What is the "right" amount of inventory information to collect?

The following post originally appeared in the Forestry Source. It was written by SilviaTerra's lead biometrician, Dr. Nan Pond.

A BAF 10 plot every 5 acres, or a 20th acre fixed radius plot every 2.5? A total height on every other plot, or every plot? What kind of inventory should you pay for, and how much does it matter to your bottom line?
Foresters across America have developed rules of thumb that guide how much inventory information they collect. Because inventories drive management decisions, these informal guidelines play an important but underappreciated role in forestry. But are those inventory habits actually optimal? Is there an opportunity to do better?

We all agree that having inventory information is important for making forest management decisions. Otherwise we wouldn't cruise at all! But we also know that collecting information has a cost - a cost that must be justified by improvements in management outcomes. This is why we measure sample plots rather than conducting a census of every tree - the value of the additional information does not pay back the cost of collecting it.

Max_figure

But there is a cost to having imperfect information. If we had a perfect information - a complete census - about our forest, we could feed that data to an optimal harvest scheduler and it would give us the best possible management plan. When we have imperfect information, our harvest scheduler will make some "mistakes" that cause us to harvest some areas too early and others too late. The more imperfect our information, the more mistakes we'll have in our management plan.

Like most things in life, finding the optimal level of inventory information to collect is all about tradeoffs. The key question is: "at what point does spending an additional dollar collecting inventory information no longer prevent more than a dollar of management mistakes?"

This turns out to be a challenging question to answer. While it's
straightforward to know how much we are spending on inventory for a given level of precision (the red and green lines), how do we quantify the cost of the "mistakes" in our suboptimal harvest schedule (the black line)? There are all sorts of variables that come into play, including forest type, age, product prices, growth predictions, etc. Until now, no one has been able to come up with a clear way to answer this important question across the US. In a 2008 paper called "The Value of Timber Inventory Information", Borders et al. discuss the tradeoffs of cost and imperfect information (“cost+loss”) in loblolly pine plantations and natural stands. This paper gives a great economic analysis, but that doesn’t help you decide how many plots, and what type or size of plots to install in your forest!
stemMap
However, it turns out that we can use the excellent USFS FIA dataset and some clever coding to get to the bottom of this. The beauty of the FIA dataset is that it has spatially-explicit stem records (as shown in the diagram on the left). For any region in the US, we can use a collection of nearby FIA plots as a sort of "seed" for simulating a "virtual forest"

We now have perfect information for our virtual forest and can feed that information to a harvest scheduler to develop the optimal management plan. In this example, the harvest scheduler tells us we'll make $100K in profit.

forestMap

Now here's the cool part - we can simulate cruising our virtual forest. For example, we could lay out 50 1/10 acre plots and see which trees are included in each. Then we use those plots to work up a cruise summary just like for a regular cruise.

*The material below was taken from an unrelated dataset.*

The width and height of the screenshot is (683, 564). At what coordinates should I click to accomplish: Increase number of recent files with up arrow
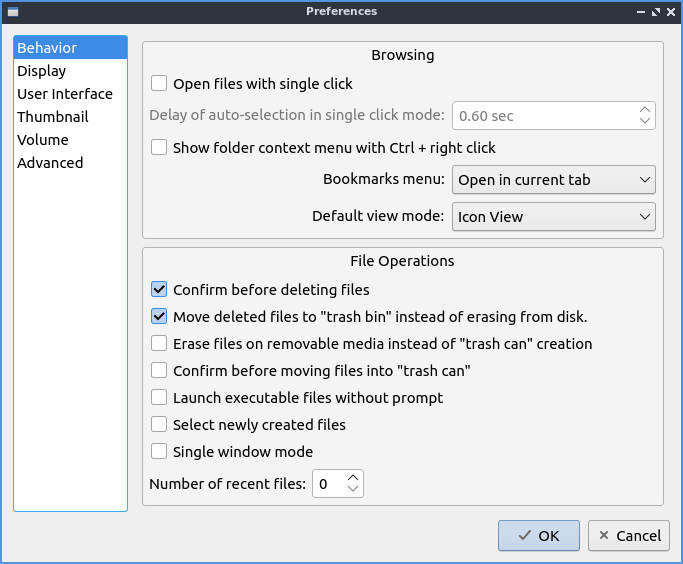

We run the cruise summary through a harvest scheduler and it returns a management plan. But unlike our optimal management plan from before, this management plan is based off of imperfect information. That means we are almost certainly thinning some stands too early and others too late.

And we can find out! We apply the harvest schedule to our virtual forest and in this example, we end up with $90K in profit - $10K less than the perfect information optimum. Again, that means that we lost $10K because the information we bought was imperfect. We can do better, with better planning.

fixedRadPlot

If we try again with 70 plots, we might find that we pay $500 more for those 20 extra plots, but end up with $92K in profit because we avoided a couple of management mistakes. The extra plots were worth it.

Using this method, we finally have a quantitative approach for making decisions about our inventory design. It's possible to simulate a range of sampling methodologies and see which is the most appropriate for our different forest types and management practices. This method is also easily extensible to include other aspects of our inventory or planning processes.

By directly relating our sampling methodology to our profitability, this approach lets us identify opportunities to improve our forest management while adding to the bottom line. There's much more to say about the results of this approach in different forest types - and recommendations we’ll make - stay tuned for more biometrics analysis in next month's issue!

Works Cited
B. E. Borders, W. M. Harrison, M.L. Clutter, B. D. Shiver and R.A. Souter. 2008. The Value of Timber Inventory Information. Can. J. For. Res. 38: 2287-2294.